▶ **Requirement A**:
Quote the passage of the Kanye West article starting with "On Friday, February" and going on through "the liberal agenda.".
▶ **Requirement B**:
Write the next part of the Kanye West article, picking up after its final sentence.

** Opening Excerpt block **

Kanye West’s Obnoxious Divorced Man Energy
With only the likes of Candace Owens on his side, Kanye West is not and has not been fighting the good fight for a long time
Ye, the artist formerly known as Kanye West, is at it again. His chaotic crusade has reached every level of his life: his music, his business ventures, his aesthetic pursuits, his current relationship, and — perhaps most tediously — his divorce.
As if crashing a child’s birthday wasn’t enough, Ye continues his public disparagement of Kim Kardashian and her ability to mother their children, and now his gripes include … TikTok.
On Friday, February 4th, Ye posted an Instagram screenshot of his oldest daughter, North — taken from the TikTok account she shares with her mother. Along with it, the caption that launched a thousand groans:
“SINCE THIS IS MY FIRST DIVORCE I NEED TO KNOW WHAT I SHOULD DO ABOUT MY DAUGHTER BEING PUT ON TIK TOK AGAINST MY WILL ?”
The now-deleted post heard around the worldvia Ye's Instagram
The post was followed by another containing screenshots of responses to Ye’s previous post by the one-and-only Candace Owens. Right-wing pundit Candace is known for her flimsy, inflammatory remarks about anything she deems the liberal agenda.

** Closing Excerpt block **
** Opening Available data block **

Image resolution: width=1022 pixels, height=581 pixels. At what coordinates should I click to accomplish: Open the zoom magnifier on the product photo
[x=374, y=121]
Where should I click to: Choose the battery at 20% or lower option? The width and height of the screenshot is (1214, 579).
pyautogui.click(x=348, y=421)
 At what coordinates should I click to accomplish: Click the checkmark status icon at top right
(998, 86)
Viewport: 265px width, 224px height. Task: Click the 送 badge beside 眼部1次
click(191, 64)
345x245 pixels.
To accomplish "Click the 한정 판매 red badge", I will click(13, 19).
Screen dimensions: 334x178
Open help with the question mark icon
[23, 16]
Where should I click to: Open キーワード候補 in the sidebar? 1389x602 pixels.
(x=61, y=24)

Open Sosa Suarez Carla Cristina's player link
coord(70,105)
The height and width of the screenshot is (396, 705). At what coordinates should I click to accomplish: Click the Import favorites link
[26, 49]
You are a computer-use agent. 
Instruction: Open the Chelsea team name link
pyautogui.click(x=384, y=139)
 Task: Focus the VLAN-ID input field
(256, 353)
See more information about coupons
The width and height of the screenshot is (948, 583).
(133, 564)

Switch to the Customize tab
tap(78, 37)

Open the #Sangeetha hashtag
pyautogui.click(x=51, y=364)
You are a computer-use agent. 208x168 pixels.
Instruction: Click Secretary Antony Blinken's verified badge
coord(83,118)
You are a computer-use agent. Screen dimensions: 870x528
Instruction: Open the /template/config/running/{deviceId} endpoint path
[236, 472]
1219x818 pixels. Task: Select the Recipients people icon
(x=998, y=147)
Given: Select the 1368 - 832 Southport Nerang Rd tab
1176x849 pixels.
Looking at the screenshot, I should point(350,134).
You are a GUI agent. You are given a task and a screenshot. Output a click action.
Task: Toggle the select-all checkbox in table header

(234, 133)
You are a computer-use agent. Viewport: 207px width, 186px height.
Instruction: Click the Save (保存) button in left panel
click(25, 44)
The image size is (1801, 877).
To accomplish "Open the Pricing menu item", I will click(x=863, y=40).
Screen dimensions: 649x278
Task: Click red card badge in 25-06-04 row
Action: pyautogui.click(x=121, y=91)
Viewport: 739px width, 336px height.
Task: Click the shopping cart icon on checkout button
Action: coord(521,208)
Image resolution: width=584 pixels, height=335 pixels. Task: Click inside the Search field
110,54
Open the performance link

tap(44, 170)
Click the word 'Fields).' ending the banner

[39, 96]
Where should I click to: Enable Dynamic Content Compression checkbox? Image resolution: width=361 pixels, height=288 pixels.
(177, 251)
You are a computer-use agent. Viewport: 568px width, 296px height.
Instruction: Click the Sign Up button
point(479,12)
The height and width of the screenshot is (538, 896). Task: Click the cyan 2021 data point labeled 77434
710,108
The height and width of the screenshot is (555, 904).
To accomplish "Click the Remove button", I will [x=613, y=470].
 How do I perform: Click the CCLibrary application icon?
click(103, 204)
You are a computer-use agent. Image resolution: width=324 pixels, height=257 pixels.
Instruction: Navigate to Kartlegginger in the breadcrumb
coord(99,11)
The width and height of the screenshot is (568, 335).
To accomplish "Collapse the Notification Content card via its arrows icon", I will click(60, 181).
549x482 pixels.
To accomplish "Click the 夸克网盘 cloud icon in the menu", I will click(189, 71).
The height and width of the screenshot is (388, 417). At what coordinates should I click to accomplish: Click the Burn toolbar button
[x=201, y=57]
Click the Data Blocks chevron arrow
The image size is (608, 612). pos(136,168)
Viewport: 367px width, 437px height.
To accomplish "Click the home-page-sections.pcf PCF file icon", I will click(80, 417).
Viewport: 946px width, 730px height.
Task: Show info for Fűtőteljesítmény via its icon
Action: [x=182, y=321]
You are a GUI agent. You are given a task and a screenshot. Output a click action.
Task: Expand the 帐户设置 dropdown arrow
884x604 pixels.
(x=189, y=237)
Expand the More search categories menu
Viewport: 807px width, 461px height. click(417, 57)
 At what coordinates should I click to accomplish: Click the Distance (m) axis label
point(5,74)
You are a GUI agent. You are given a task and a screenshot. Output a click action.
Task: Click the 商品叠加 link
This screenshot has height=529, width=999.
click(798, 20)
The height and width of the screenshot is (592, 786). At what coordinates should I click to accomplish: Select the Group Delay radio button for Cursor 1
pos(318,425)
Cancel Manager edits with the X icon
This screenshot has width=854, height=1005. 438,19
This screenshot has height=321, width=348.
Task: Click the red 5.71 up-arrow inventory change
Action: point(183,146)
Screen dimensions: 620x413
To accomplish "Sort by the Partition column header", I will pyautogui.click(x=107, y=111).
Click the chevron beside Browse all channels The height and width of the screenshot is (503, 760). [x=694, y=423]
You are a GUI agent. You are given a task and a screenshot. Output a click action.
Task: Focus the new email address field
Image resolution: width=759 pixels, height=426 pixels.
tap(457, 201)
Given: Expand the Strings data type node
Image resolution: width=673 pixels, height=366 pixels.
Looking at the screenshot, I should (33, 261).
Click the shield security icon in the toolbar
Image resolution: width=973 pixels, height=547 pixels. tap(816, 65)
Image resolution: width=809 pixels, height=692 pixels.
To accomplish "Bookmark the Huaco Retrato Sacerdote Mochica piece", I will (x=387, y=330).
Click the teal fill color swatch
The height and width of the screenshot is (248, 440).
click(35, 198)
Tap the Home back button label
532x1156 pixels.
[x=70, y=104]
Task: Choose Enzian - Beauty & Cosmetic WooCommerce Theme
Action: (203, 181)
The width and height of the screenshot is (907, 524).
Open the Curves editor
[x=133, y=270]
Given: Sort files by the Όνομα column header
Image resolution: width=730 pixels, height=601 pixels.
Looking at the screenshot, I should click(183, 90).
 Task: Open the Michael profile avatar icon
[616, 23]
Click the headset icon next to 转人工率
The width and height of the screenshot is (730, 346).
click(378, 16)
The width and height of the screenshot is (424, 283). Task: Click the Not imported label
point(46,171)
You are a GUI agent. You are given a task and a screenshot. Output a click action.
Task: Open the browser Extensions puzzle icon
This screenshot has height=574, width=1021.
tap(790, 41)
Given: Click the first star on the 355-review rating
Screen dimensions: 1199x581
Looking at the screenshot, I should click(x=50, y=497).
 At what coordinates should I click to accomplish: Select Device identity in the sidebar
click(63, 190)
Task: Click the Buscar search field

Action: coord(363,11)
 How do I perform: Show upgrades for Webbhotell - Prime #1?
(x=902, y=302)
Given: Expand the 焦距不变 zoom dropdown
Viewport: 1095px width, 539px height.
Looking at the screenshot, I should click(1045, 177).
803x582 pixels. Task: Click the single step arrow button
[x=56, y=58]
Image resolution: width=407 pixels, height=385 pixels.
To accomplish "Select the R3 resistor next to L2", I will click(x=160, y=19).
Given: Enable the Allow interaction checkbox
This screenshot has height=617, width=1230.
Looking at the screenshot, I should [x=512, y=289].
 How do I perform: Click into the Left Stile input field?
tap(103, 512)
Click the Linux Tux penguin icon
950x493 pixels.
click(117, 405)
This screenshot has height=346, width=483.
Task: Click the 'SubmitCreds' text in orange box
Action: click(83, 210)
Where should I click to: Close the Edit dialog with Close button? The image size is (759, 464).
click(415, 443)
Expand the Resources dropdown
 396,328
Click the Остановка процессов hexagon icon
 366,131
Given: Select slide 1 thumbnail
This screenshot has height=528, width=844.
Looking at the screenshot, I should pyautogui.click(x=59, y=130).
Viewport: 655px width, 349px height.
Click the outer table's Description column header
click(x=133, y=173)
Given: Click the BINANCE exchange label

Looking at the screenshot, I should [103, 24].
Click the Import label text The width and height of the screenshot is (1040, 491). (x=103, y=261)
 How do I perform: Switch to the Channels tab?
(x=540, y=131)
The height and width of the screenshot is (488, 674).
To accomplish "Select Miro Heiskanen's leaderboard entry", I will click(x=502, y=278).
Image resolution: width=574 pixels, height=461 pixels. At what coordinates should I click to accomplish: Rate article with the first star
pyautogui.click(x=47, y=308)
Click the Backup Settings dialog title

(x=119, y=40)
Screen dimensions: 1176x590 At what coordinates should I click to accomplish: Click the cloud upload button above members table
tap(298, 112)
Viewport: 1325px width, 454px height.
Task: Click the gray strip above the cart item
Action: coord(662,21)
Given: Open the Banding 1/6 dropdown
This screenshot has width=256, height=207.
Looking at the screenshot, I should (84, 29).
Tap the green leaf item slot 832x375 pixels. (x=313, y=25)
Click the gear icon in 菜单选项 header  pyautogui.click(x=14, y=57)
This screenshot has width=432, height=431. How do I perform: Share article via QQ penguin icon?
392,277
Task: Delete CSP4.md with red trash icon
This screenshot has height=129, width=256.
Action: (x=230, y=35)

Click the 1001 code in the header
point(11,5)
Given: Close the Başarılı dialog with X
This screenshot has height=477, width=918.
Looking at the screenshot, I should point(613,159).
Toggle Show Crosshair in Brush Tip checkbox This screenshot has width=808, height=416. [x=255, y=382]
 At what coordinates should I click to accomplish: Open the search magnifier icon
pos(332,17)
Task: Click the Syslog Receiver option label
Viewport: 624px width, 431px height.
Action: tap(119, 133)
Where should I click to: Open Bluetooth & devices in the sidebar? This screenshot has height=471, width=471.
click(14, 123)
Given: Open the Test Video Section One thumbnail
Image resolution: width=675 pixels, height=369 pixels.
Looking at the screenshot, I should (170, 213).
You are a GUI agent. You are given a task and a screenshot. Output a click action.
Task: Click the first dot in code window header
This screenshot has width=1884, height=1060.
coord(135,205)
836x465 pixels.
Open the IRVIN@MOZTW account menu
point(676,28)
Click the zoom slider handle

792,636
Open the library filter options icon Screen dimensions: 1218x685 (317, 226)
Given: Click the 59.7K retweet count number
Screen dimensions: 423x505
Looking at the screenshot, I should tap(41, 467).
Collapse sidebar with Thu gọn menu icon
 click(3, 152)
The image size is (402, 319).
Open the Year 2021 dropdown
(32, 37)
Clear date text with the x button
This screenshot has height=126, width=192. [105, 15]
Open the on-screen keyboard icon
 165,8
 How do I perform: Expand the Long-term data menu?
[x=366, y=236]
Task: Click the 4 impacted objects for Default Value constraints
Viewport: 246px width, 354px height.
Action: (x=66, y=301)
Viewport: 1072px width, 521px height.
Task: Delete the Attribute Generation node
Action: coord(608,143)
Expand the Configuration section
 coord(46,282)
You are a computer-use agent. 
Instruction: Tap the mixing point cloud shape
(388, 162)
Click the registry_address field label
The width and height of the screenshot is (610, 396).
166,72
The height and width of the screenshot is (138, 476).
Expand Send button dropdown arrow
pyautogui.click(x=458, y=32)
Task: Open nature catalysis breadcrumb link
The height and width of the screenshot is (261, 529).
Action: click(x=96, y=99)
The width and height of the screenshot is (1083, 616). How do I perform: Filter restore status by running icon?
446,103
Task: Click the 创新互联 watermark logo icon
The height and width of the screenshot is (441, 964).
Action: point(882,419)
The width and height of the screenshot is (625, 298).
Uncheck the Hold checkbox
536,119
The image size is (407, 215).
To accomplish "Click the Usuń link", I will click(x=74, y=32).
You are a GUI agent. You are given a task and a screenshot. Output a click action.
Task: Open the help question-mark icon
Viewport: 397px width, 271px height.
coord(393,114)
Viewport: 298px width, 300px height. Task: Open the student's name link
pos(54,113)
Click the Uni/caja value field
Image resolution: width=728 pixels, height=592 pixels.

** Closing Available data block **

▶ **Expected answer A**:
On Friday, February 4th, Ye posted an Instagram screenshot of his oldest daughter, North — taken from the TikTok account she shares with her mother. Along with it, the caption that launched a thousand groans:
“SINCE THIS IS MY FIRST DIVORCE I NEED TO KNOW WHAT I SHOULD DO ABOUT MY DAUGHTER BEING PUT ON TIK TOK AGAINST MY WILL ?”
The now-deleted post heard around the worldvia Ye's Instagram
The post was followed by another containing screenshots of responses to Ye’s previous post by the one-and-only Candace Owens. Right-wing pundit Candace is known for her flimsy, inflammatory remarks about anything she deems the liberal agenda.

▶ **Expected answer B**:
Owens joined Kanye in his disparagement of Kim, to which Kanye responded: “THANK YOU CANDACE FOR BEING THE ONLY NOTEWORTHY PERSON TO SPEAK ON THIS ISSUE … I WILL NO LONGER PUT MY HAND THROUGH A BLENDER TO HUG MY CHILDREN MY MOTHER TOOK ME TO CHICAGO WHEN I WAS 3 AND TOLD MY DAD IF HE CAME TO CHICAGO HE WOULD NEVER SEE ME AGAIN SO I BOUGHT THE HOUSE NEXT DOOR I DREAM OF A WORLD WHERE DAD’S CAN STILL BE HEROES.”
Kanye’s caption again reveals that, despite his nonsensical, ego-driven actions, he’s convinced he’s fighting the good fight. He’s not just being a hero for his own sake, but doing it … for dads everywhere?
Kim — for once — broke her silence after this public attack, taking to Instagram herself in a notes-app statement which I — for once — actually like. The notes-app Instagram post is a risky venue, but Kim’s reply was well articulated, and yes — a tad snarky. Kim didn’t stoop to Kanye’s tactics of self-victimization and blind blame. The worst of all being his complete and utter lack of self-awareness.
“Divorce is difficult enough on our children and Kanye’s obsession with trying to control and manipulate our situation so negatively and publicly is only causing further pain for all,” Kardashian stated. She also expressed her desire to create a “healthy and supportive co-parenting relationship,” and hoped to "handle all matters regarding our children privately."
However, Ye’s behavior and apparent refusal to respond to lawyers is standing in the way. Kardashian expressed it this way, “it saddens me that Kanye continues to make it impossible every step of the way."
Perhaps the most frustrating part of all this is that I have to keep going to bat for Kim. I respect what I know of her role as a mother and her attempts to distance herself from Ye for his blatant manipulation and sexism. But I’m still skeptical about how she constructed her public image — namely by appropriating and discarding Black culture when it suits her.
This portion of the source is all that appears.